Unique items can be difficult to count. Usually this means storing every unique item then recalling this information somehow. With Redis, this can be accomplished by using a set and a single command, however both the storage and time complexity of this with very large sets is prohibitive. HyperLogLog provides a probabilistic alternative.
HyperLogLog is similar to a Bloom filter internally as it runs items through a non-cryptographic hash and sets bits in a form of a bitfield. Unlike a Bloom filter, HyperLogLog keeps a counter of items that is incremented when new items are added that have not been previously added. This provides a very low error rate when estimating the unique items (cardinality) of a set. HyperLogLog is built right into Redis.

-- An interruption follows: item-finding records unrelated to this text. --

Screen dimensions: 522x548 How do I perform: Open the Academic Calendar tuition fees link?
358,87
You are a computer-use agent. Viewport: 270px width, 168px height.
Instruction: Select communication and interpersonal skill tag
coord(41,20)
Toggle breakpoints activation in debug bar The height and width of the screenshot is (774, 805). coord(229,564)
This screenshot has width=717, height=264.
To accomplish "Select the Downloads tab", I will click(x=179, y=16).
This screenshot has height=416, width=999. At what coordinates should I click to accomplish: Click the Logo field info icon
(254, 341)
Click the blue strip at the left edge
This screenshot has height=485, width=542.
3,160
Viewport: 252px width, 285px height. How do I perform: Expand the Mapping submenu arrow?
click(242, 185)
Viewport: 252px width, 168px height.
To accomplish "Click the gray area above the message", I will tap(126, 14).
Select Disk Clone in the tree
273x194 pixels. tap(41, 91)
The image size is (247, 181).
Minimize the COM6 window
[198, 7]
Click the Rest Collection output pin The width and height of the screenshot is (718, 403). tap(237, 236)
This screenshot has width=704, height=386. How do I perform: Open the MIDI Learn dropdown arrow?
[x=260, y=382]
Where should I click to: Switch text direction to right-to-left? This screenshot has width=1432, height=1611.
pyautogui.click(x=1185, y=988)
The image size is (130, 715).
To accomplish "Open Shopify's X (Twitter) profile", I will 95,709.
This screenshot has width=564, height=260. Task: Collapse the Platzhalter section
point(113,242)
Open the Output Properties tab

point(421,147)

There are three HyperLogLog commands in Redis: PFADD, PFCOUNT and PFMERGE. Let’s say you’re building a web crawler and you want to estimate the number of unique URLs the page has crawled during a given day. For every page you would run a command like this:
> PFADD crawled:20171124 "http://www.google.com/" (integer) 1 > PFADD crawled:20171124 "http://www.redislabs.com/" (integer) 1 > PFADD crawled:20171124 "http://www.redis.io/" (integer) 1 > PFADD crawled:20171125 "http://www.redisearch.io/" (integer) 1 > PFADD crawled:20171125 "http://www.redis.io/" (integer) 1
Each key above is indexed by day. To see how many pages were crawled on 2017-11-24, we would run the following command:
> PFCOUNT crawled:20171124 (integer) 3
To see how many pages were crawled on 2017-11-24 and 2017-11-25, we would use PFMERGE to produce a new key of the union of the two counts. Note that since http://redis.io/ was added to both keys it isn’t counted twice:
> PFMERGE crawled:20171124-25 crawled:20171124 crawled:20171125 OK > PFCOUNT crawled:20171124-25 (integer) 4
This is a multi-key operation, so take care in sharded environments as to make sure your keys end up on the same shard.